Texting is also not the most secure form of communication, especially in a post-Roe era when privacy is more important than ever, said Caitlin George, a managing director at Fight for the Future, a digital rights advocacy group. “It should be something that everybody should have and not have to worry about,” she said.
The new messaging features are simple to use. On iPhones running iOS 16, holding down on a sent message opens options to edit or retract it. Android users can open Google’s Messages app, enter the settings and toggle on “Enable chat features” to use the new texting technology, called Rich Communication Services.
Apple’s iOS includes Focus, which manages how notifications appear when at work, at home, while driving or heading to bed. In a work profile, Focus can be set up to let text and phone notifications arrive only from colleagues. But setting up each Focus profile is time-consuming, and it requires effort to remember to toggle the feature on or off. Google’s messaging app has a Smart Reply tool, which generates possible responses to a text message. But you still have to manually select a response.
Apple’s and Google’s messaging apps would benefit from a simpler tool: the away message.
One of the beauties of text messaging is the ability to share something — like an idea or a photo — immediately. But the iPhone messaging app still lacks an easy way to avoid pestering people at unreasonable hours: the ability to schedule a message to send later.
Here is where Android’s messaging app has a clear advantage. Last year, Google added a scheduling tool. After composing a message, hold down the send button. A “Schedule send” button appears, letting you set a time and date for the text to be sent.
Also, the lack of interoperability between the iPhone and Android messaging services makes photos and videos look pixelated when sending them between Androids and iPhones, a digital phenomenon known as the “green bubble” effect.
At a tech conference, an audience member raised this issue with Tim Cook, Apple’s CEO. Cook was asked whether Apple would consider making the iPhone’s messaging service work with Google’s Rich Communication Services so that the questioner could send clearer videos to his mother, who had an Android phone.
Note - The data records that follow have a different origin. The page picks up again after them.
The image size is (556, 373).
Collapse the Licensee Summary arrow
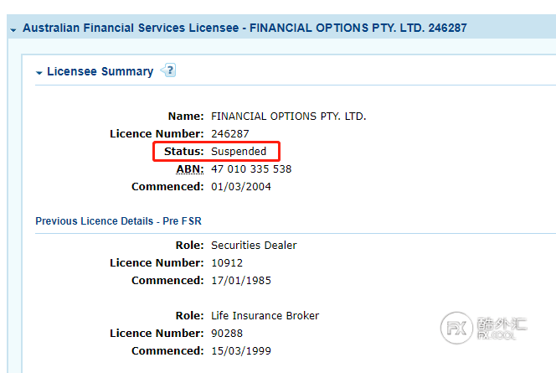pos(39,73)
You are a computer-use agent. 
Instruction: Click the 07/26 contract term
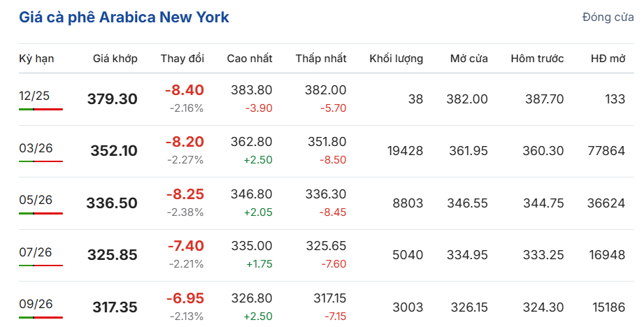[x=36, y=252]

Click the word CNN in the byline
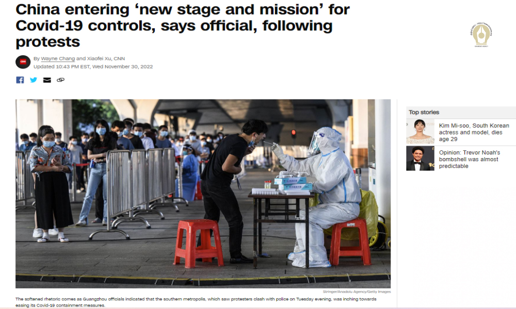[119, 58]
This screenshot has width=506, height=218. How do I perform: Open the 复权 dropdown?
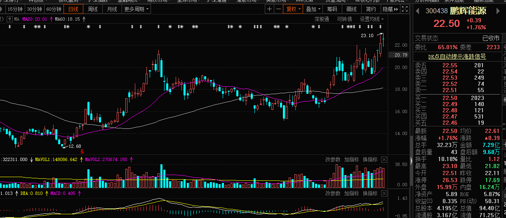coord(292,9)
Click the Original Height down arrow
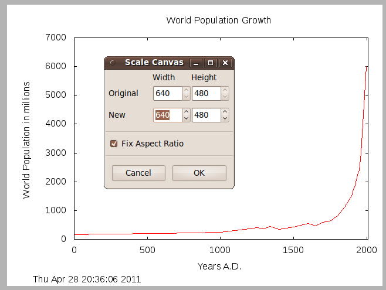Image resolution: width=386 pixels, height=290 pixels. pyautogui.click(x=225, y=97)
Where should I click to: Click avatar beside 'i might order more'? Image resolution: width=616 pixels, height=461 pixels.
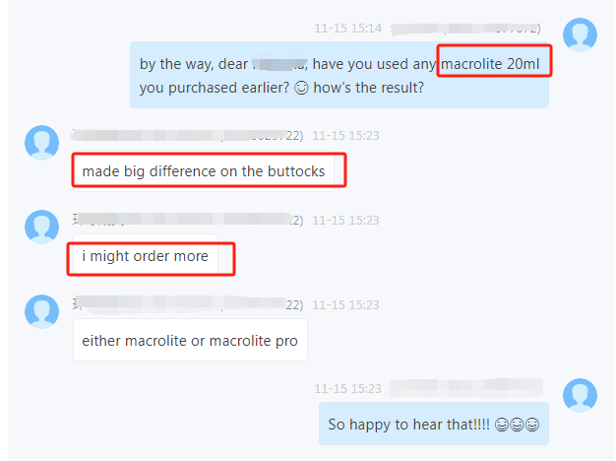point(41,227)
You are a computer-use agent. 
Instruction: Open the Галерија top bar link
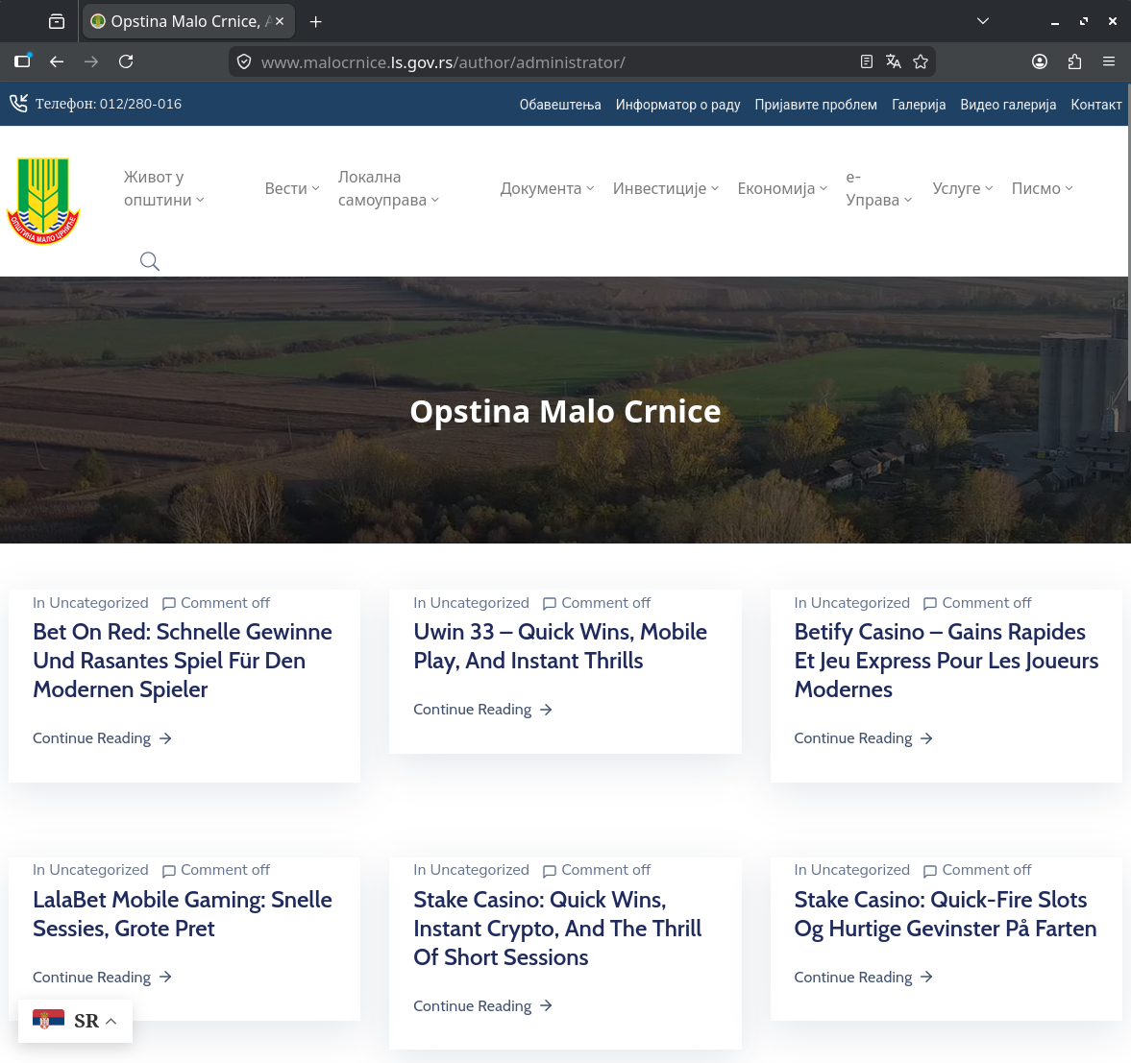[919, 104]
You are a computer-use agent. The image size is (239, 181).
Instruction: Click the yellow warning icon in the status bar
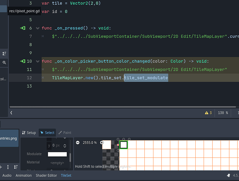tap(207, 113)
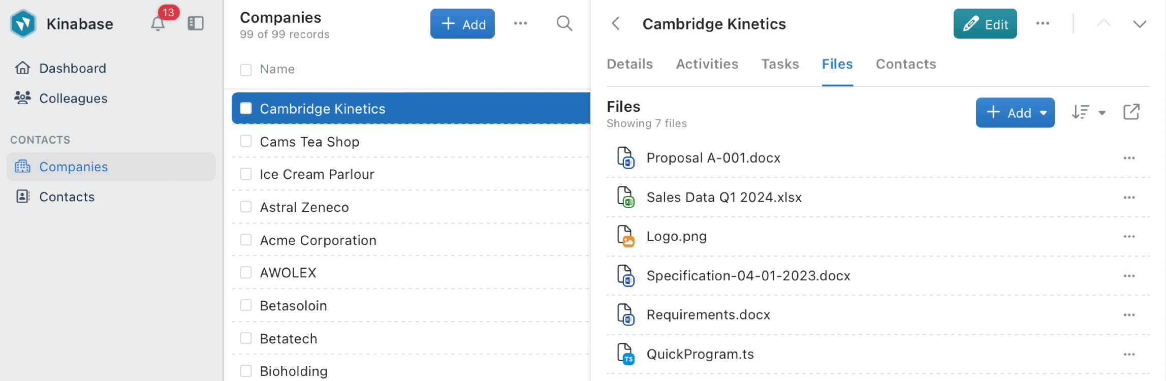Image resolution: width=1166 pixels, height=381 pixels.
Task: Open Companies list more options menu
Action: point(520,23)
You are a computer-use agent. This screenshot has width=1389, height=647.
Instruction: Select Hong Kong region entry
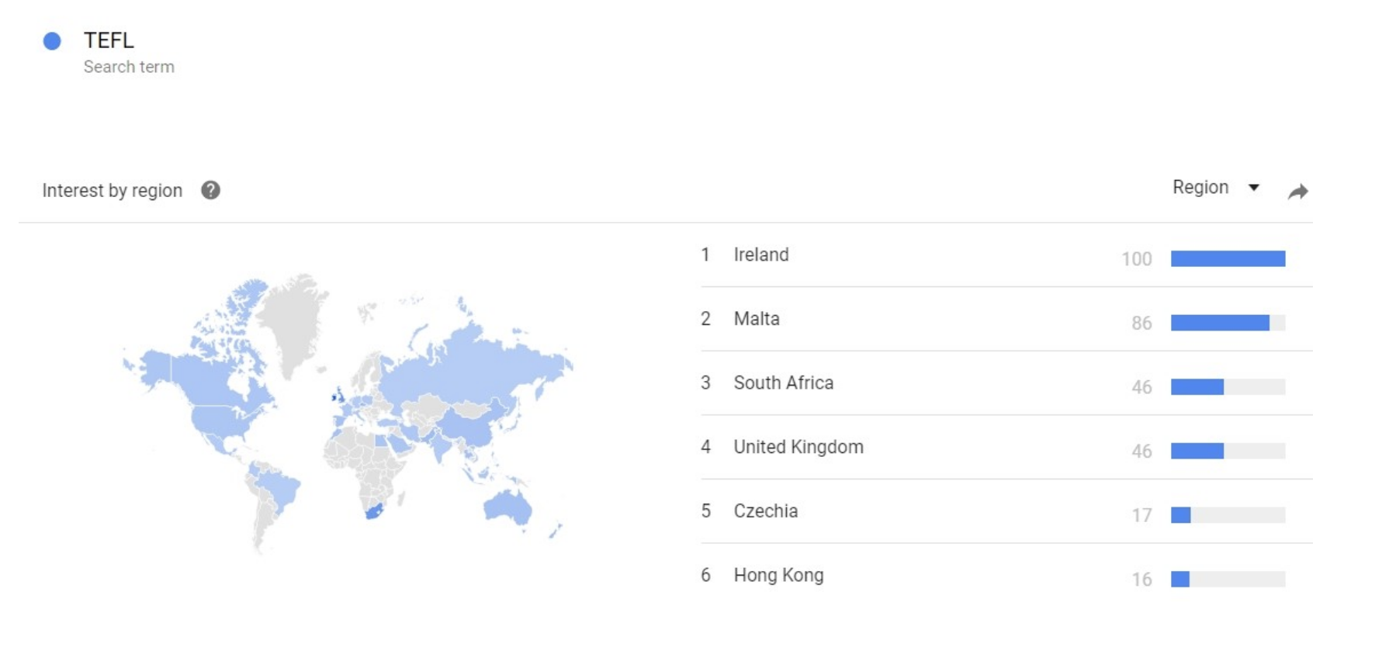click(x=778, y=576)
“I don’t hear our users asking that we put a lot of energy in on that at this point,” Cook said. “Buy your mom an iPhone.”
George of Fight for the Future said Cook’s comment was elitist, adding that the incompatibility between Apple’s and Google’s apps posed a problem to digital privacy.
Apple and Google encrypt their messaging apps to make messages indecipherable to anyone but the sender and the recipient. But encryption doesn’t work when users of different operating systems text one another, making the content readable to other parties like phone carriers.
While third-party texting apps like Signal offer encrypted messaging between Apple and Android, those tools are not as widely used.
“At a time when half the country needs to be concerned about how they’re communicating about their bodily autonomy, there’s a moral obligation to see your marketing through if you’re telling people they can trust you,” George said of Cook, who has staked his reputation on digital privacy.